There is a story told of a very eminent University Professor who was called to give evidence as an ‘expert witness’ in a very legally significant case at the High Court. Normally very modest and retiring in regard to his knowledge, he was asked in court why he was qualified to speak on the subject. He replied: ‘I am the world’s single and greatest source of information in this area.’
Outside of the court a friend expressed surprise at his candid and un-characteristic comment, to which he responded: ‘What else could I say? I was under oath!’
The truth has always fascinated mankind; the quest for truth in a dispute or perhaps in a scientific discovery. I’ve always marvelled at the fact that a truth remains a truth whether we understand it, accept it or haven’t even discovered it yet … it still remains the truth. The world is not flat … it’s round, we’re all travelling at approx. 1000 mph right now, 150 people a year are killed by coconuts and a baby’s eyes are the same size now as they will be all their life – the truth remains the same even if we don’t understand it, accept it or know about it yet.
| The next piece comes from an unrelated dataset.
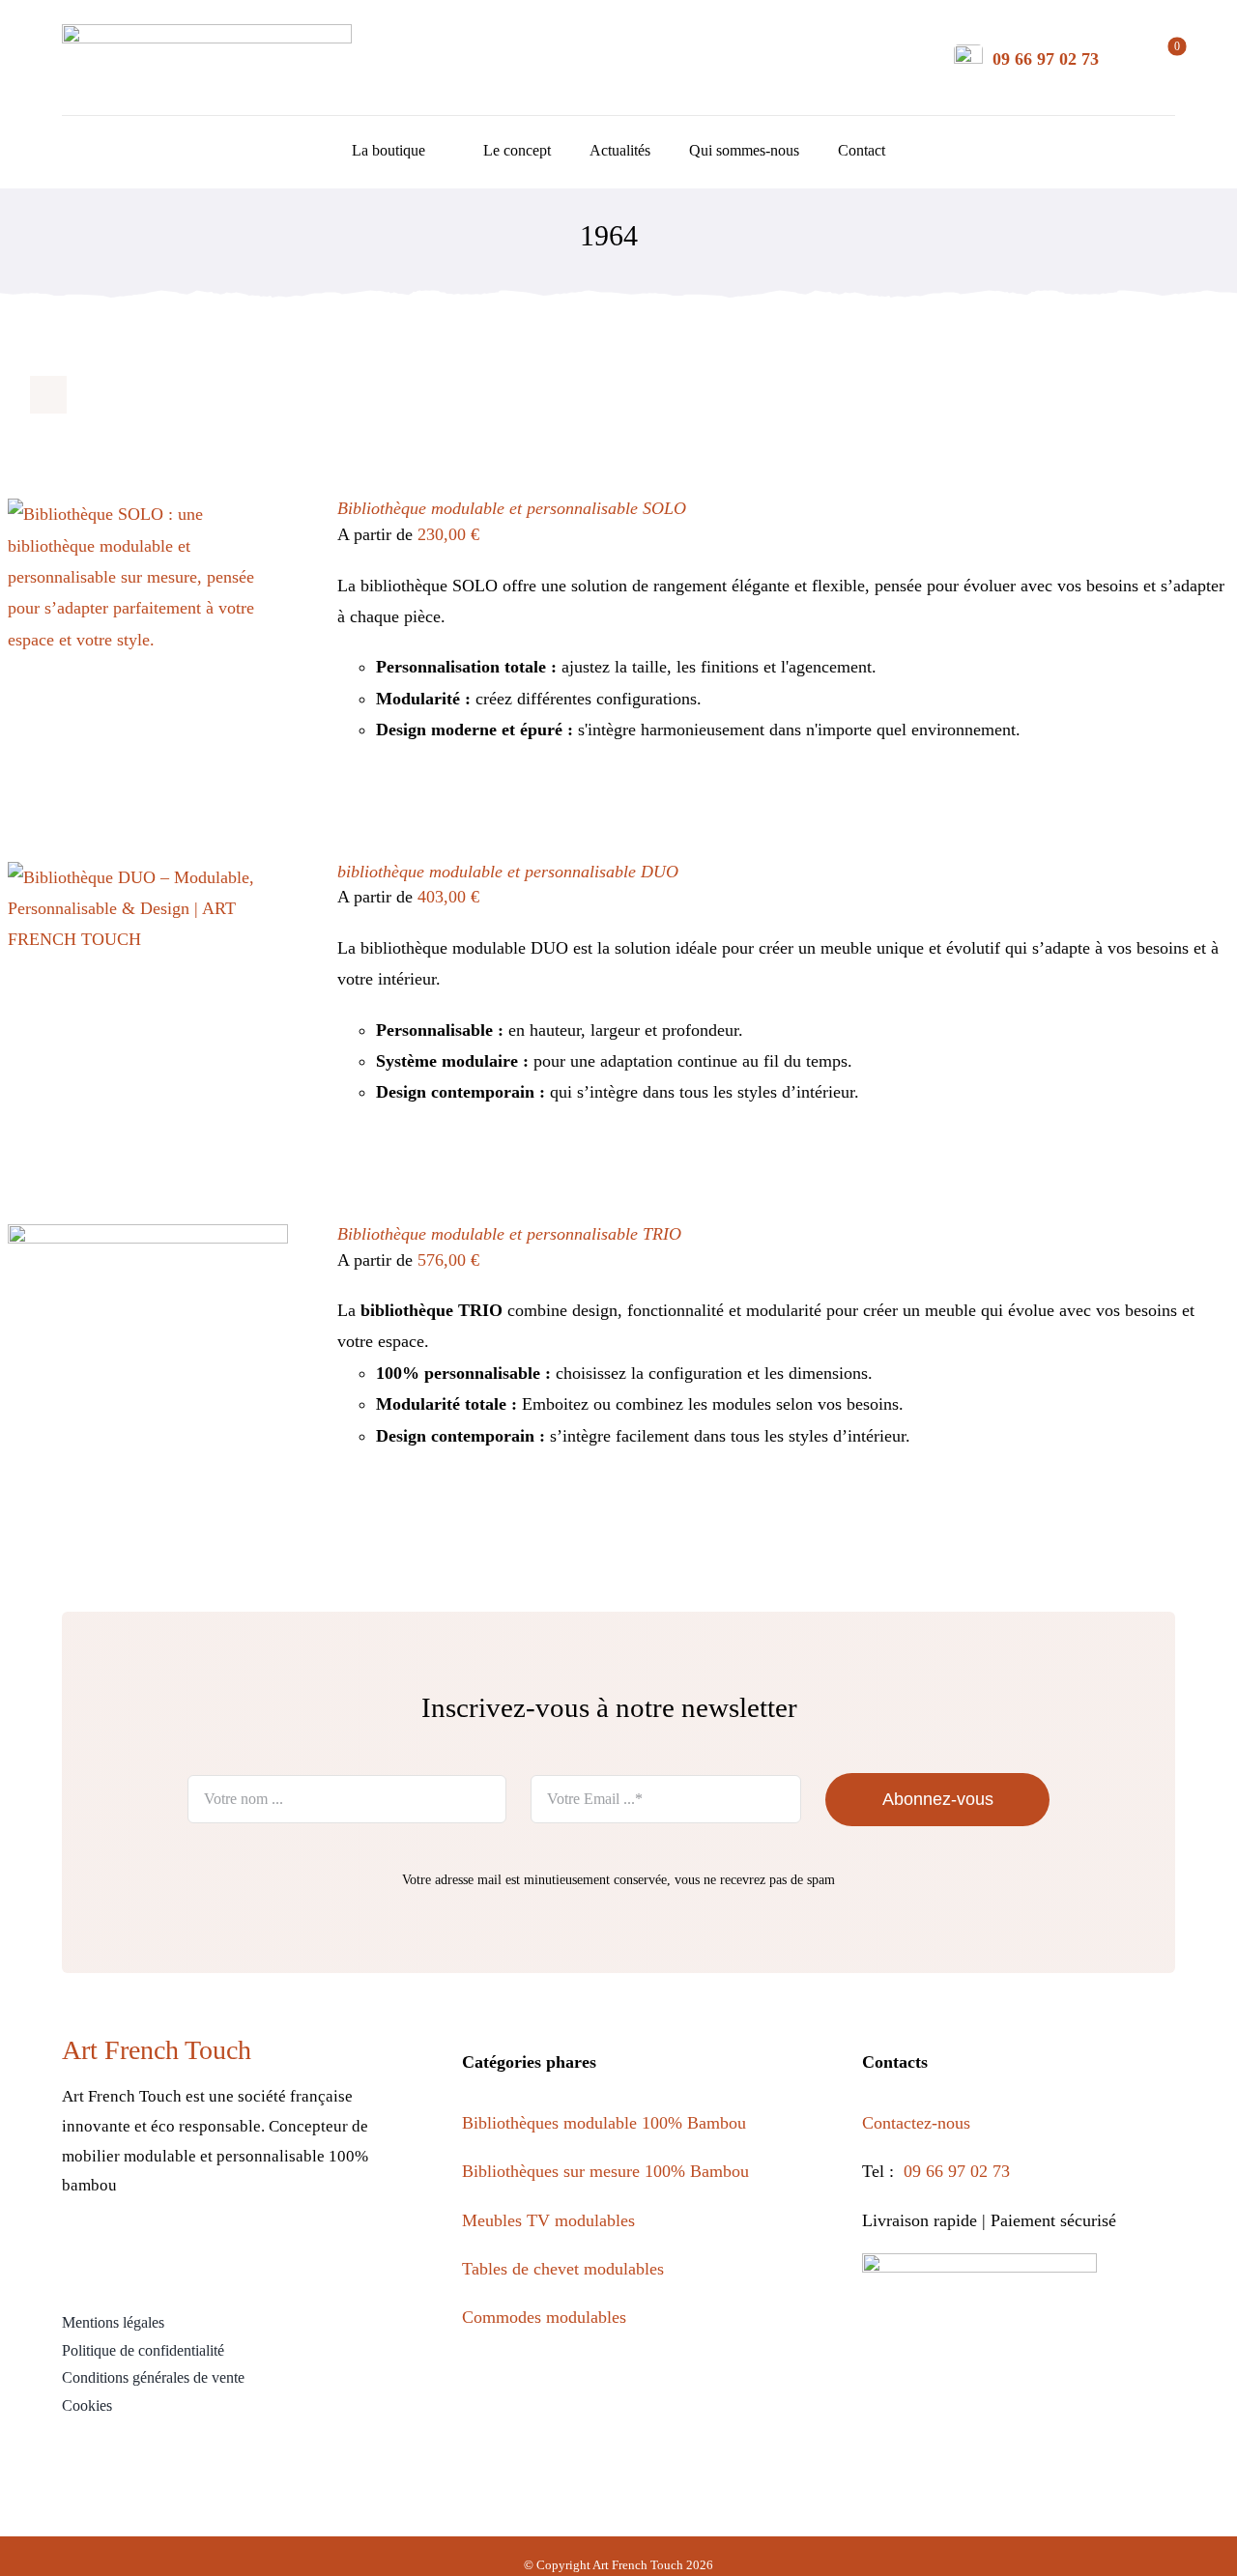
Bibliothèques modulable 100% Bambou (604, 2122)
So …. What about the ultimate question? Is there a truth to life? Does it exist? If it does, surely, we owe it to ourselves to investigate? Is it there but we just haven’t discovered it yet?
Jesus got into trouble because he said there was a truth, and that he was it!
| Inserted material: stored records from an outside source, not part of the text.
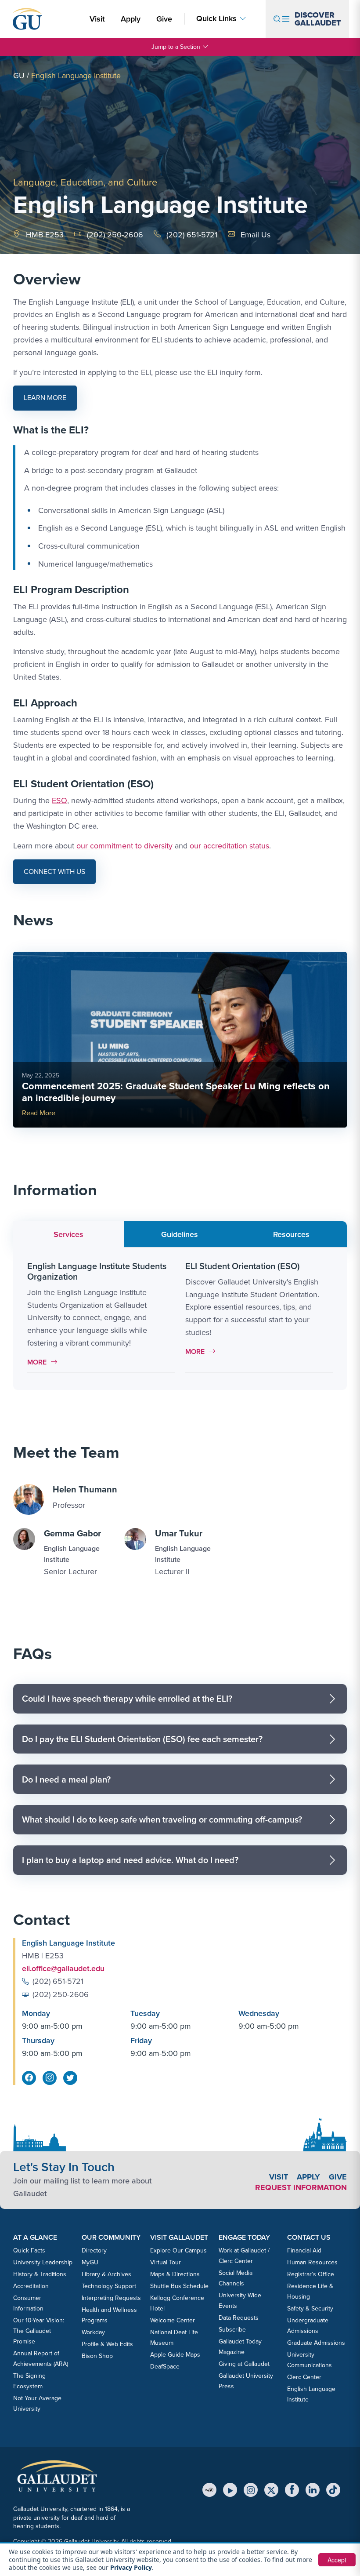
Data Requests (239, 2317)
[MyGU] (209, 2490)
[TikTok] (333, 2490)
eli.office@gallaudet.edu (63, 1968)
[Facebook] (292, 2490)
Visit (97, 19)
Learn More (50, 401)
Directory (94, 2250)
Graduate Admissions (316, 2342)
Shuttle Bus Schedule (179, 2286)
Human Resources (312, 2262)
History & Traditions (39, 2274)
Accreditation (31, 2286)
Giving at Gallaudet (244, 2364)
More (44, 1362)
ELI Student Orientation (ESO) (242, 1266)
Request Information (301, 2187)
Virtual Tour (165, 2262)
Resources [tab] (291, 1234)
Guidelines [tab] (179, 1234)
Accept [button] (337, 2559)
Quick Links (216, 18)
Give (164, 19)
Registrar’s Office (310, 2274)
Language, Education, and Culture (85, 182)
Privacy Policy (131, 2567)
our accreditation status (229, 845)
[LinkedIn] (313, 2490)
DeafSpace (165, 2366)
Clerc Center (304, 2377)
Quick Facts (29, 2250)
Billions of people alive on the planet right now can testify to the life changing, life empowering truth of knowing Jesus in their lives. The Bible tells us that God is not hiding and he’s there to be discovered. Paul in our reading, reminds the church in Rome of the truth that God’s Holy Spirit is available to live in every one of us and should we ask him to enter our lives he does and when he does, we become the people we’re truly meant to be. Jesus said that he was life and he had come to bring us life.
I love the line in the Gospel reading where Jesus fills Lazarus with physical life and then tells his friends to ‘let him go’ ; that he should be unfettered to live life with freedom and that we, like him, should not be restricted by the things in life that bind us and limit us like guilt and shame and unforgiveness and separation from God.
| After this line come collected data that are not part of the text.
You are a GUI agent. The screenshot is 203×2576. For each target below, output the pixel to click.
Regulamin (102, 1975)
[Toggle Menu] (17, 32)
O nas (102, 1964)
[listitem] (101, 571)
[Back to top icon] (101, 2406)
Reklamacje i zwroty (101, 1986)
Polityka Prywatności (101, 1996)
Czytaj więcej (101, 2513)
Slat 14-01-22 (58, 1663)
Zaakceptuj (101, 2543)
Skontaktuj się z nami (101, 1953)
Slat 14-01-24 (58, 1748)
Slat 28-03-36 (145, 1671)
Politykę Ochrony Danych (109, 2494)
In many ways, we are like a hand puppet. On the outside, we can look fine; bright, happy, all the bits there, successful even, but when the reality is investigated, there is nothing substantial on the inside; there is no life.
Jesus said that he had come to fill us with life and when we discover him and ask him into our lives it changes everything. That’s the promise of God on offer; it just requires a decision to be made and when we make it, then just like the puppet and Lazarus we can be filled with new life and be set free to live our lives in the fullness that God intended for us.